Scandal-plagued Tories take another charge
Tories: Serious issues ignored
March 27, 1997
Web posted at: 6:50 p.m. EST (2350 GMT)
From Correspondent Richard Blystone
LONDON (CNN) -- Fresh allegations of sleaze hit Britain's beleaguered Conservative government Thursday, as London newspapers went to press with a story about a Conservative legislator and his affair with a 17-year-old girl.
The story was the latest in a long series of financial and sexual exposes plaguing the Conservative Party as its members try to overcome the odds and win a fifth term in office in May 1 general elections.
Whatever theme the Conservatives try to play, it is drowned out by a nearly daily drumbeat of sleaze, sleaze, sleaze. Thursday's photograph of MP Piers Merchant in the arms of a 17-year-old nightclub hostess was part of a seven-page spread in the tabloid Sun, which has recently switched allegiance from the Conservatives to the Labor Party.
And although Merchant and his wife did their very best to counteract the poor impression, giving each other a public peck, Conservative elders were hinting that Merchant should kiss politics good-bye for the good of the party.

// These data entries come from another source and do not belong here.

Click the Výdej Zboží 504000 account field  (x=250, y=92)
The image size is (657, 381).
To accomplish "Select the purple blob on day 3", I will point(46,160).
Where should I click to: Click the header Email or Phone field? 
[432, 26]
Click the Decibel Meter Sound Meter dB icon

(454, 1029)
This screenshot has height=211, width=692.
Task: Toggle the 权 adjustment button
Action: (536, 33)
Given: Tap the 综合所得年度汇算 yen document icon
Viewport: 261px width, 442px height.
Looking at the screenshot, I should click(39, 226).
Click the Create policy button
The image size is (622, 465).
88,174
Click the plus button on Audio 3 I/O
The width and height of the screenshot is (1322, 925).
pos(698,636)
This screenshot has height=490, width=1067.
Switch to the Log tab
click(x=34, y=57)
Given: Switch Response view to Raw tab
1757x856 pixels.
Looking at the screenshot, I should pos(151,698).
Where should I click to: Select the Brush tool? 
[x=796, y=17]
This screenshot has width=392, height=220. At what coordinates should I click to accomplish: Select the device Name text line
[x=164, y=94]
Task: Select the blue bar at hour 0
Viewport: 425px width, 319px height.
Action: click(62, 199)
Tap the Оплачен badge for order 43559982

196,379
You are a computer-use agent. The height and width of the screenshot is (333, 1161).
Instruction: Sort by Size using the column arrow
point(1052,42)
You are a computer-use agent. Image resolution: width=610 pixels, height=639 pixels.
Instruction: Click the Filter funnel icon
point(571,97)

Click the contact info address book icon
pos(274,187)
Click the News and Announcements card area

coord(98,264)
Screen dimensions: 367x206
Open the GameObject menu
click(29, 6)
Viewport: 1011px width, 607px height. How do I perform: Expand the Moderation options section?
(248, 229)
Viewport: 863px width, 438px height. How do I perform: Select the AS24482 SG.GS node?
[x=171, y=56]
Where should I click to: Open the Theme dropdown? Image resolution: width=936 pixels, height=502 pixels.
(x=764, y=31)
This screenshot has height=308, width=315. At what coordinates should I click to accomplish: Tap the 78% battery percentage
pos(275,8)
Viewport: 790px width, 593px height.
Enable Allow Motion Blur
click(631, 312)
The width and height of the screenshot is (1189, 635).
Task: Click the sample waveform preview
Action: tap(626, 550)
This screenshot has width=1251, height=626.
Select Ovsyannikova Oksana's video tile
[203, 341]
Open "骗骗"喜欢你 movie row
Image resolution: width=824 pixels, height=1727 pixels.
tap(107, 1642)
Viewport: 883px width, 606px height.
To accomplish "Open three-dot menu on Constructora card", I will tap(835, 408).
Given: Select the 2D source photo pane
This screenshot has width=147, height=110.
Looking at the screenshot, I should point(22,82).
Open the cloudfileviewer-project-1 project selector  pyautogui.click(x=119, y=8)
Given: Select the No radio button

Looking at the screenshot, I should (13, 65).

That's what former Tory Minister Tim Smith did after admitting he took a financier's cash to ask certain questions in Parliament.
And another Conservative legislator, Allan Stewart, gave up his safe Scottish seat after tabloids reported marital impropriety. A Conservative news statement Thursday said he had suffered a nervous breakdown under the strain.
Tories: Serious issues ignored
Conservatives complain that obsession with sleaze is diverting attention from serious campaign issues, and keeping them from highlighting the strong British economy that developed during their tenure. But Labor, holding its considerable lead in the polls, says nobody is to blame but Prime Minister John Major.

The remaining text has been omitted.